Kurtulmuş: Gazze'de ateşkese rağmen israilin soykırımı sürüyor
TBMM Başkanı Numan Kurtulmuş, İstanbul'da bir otelde düzenlenen Avrupa Güvenlik ve İşbirliği Teşkilatı Parlamenter Asamblesi (AGİT PA) 23’üncü Sonbahar Toplantısı’nda yaptığı konuşmada, AGİT’İn kuruluşunun 50. yılında bu önemli toplantıda bir arada bulunmaktan duyduğum memnuniyeti dile getirerek, toplantının güzel ve verimli müzakerelere, tartışmalara, hayırlı sonuçlara vesile olmasını temenni etti.
Helsinki Nihai Senedi’nin imzalanmasından bu yana 50 yılı aşkın bir sürenin geride kaldığını belirten Kurtulmuş, bu süre içerisinde özellikle son dönemde güvenlik bakımından küresel ölçekte karşılaşılanların, Helsinki Nihai Senedi’nin temel maddelerinin ne kadar önemli olduğunu açık bir şekilde gösterdiğini ifade etti.
Kurtulmuş, dünyanın, belki de insanlık tarihinin en karmaşık süreçlerinden birisini yaşadığını, derin krizlerin her birisinin çözülmesinin önemli çabaları gerektirdiğini vurguladı.
İklim krizlerinden göçmen krizlerine, gelir dağılımı adaletsizliğinden küresel güç mücadelelerine, olağanüstü yüksek silahlanmadan iç çatışmalar ve savaşlara kadar büyük gerilimlerin, büyük krizlerin bu dönemde yaşandığını dile getiren Kurtulmuş, bu krizlerin, önceki krizlerden farkının ise sadece belli bir bölgeyle sınırlı değil, hemen hemen dünyanın bütün bölgelerini kapsadığını ve çok boyutlu, çok taraflı ve çok karmaşık bir yapıya sahip olduğunu belirtti.
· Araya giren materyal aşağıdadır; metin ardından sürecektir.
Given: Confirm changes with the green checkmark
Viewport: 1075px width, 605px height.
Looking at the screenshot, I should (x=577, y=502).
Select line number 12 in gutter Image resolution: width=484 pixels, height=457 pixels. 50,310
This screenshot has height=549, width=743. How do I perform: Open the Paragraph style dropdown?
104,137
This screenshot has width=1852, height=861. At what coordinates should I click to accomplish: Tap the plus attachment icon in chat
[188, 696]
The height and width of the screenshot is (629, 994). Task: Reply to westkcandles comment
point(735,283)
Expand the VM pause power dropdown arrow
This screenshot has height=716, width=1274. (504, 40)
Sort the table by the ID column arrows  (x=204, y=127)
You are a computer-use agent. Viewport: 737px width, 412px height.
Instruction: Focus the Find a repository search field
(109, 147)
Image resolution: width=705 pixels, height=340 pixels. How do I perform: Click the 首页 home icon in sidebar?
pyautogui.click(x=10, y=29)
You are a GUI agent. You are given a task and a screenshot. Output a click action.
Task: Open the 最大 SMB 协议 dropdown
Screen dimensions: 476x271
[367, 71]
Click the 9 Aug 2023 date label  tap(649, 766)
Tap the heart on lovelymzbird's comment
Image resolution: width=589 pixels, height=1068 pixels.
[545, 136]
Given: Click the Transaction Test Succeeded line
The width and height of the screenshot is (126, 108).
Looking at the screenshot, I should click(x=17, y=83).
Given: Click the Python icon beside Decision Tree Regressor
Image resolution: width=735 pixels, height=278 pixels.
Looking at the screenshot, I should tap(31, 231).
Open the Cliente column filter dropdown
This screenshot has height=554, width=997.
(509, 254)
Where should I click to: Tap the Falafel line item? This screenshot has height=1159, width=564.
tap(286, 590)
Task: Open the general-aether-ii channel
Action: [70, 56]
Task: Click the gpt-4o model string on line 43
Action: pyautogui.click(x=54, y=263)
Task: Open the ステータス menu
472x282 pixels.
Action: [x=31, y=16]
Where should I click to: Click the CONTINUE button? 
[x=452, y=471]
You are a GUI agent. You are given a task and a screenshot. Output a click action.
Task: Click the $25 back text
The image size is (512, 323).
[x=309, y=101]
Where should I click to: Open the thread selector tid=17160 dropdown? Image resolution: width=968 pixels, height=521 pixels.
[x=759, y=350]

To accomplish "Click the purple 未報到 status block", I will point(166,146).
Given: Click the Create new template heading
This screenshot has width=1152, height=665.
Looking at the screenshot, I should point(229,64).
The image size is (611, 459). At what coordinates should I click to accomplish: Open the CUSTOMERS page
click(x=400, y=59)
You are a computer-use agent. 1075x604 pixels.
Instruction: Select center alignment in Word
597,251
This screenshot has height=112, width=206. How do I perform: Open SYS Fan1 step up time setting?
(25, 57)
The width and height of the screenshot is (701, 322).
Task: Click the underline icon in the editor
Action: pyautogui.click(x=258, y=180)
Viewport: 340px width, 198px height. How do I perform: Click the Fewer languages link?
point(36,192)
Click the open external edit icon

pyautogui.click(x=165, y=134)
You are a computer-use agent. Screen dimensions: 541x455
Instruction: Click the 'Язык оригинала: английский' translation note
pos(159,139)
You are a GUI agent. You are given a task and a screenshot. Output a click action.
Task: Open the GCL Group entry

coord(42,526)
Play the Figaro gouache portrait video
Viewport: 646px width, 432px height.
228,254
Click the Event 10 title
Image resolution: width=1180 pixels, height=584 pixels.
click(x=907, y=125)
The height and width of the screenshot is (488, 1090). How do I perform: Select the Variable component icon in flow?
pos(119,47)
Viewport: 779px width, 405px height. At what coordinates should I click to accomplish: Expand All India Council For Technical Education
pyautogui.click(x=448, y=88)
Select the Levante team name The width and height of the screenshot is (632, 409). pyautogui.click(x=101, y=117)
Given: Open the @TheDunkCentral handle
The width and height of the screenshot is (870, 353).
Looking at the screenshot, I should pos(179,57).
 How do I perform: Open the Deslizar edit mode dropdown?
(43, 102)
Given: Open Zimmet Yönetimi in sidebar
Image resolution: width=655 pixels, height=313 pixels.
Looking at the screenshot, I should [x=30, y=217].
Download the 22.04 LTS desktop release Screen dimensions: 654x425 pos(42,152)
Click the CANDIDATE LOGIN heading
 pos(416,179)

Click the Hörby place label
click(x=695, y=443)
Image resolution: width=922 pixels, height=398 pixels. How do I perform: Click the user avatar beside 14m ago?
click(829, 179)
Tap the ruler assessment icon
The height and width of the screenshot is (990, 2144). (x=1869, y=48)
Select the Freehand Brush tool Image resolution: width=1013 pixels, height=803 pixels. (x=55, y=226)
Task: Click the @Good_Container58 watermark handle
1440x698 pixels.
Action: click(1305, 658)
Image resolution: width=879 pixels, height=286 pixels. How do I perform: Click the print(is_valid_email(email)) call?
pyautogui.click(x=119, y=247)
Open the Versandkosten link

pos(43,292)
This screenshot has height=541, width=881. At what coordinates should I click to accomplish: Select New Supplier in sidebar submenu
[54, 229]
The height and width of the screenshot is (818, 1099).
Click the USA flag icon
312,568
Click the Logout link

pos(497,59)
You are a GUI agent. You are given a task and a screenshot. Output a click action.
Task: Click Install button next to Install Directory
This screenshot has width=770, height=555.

Bu devasa sorunların çözümü için artık bildik, alışıldık yöntemler ve usullerle yol alınmasının mümkün görünmediğinin altını çizen Kurtulmuş, yeni bir küresel, siyasi ve iktisadi mimarinin şart olduğunu vurguladı.
Birleşmiş Milletler başta olmak üzere uluslararası kuruluşların, sorunları çözmek bir yana küresel sorunların bizatihi nedeni haline geldiğinin artık ayan beyan göründüğünü söyleyen Kurtulmuş, yeni bir küresel sistem kurmak için mücadele etmek gerektiğini, bütün uluslararası camianın en temel yükümlülüklerinden birisinin de bu olduğunu kaydetti.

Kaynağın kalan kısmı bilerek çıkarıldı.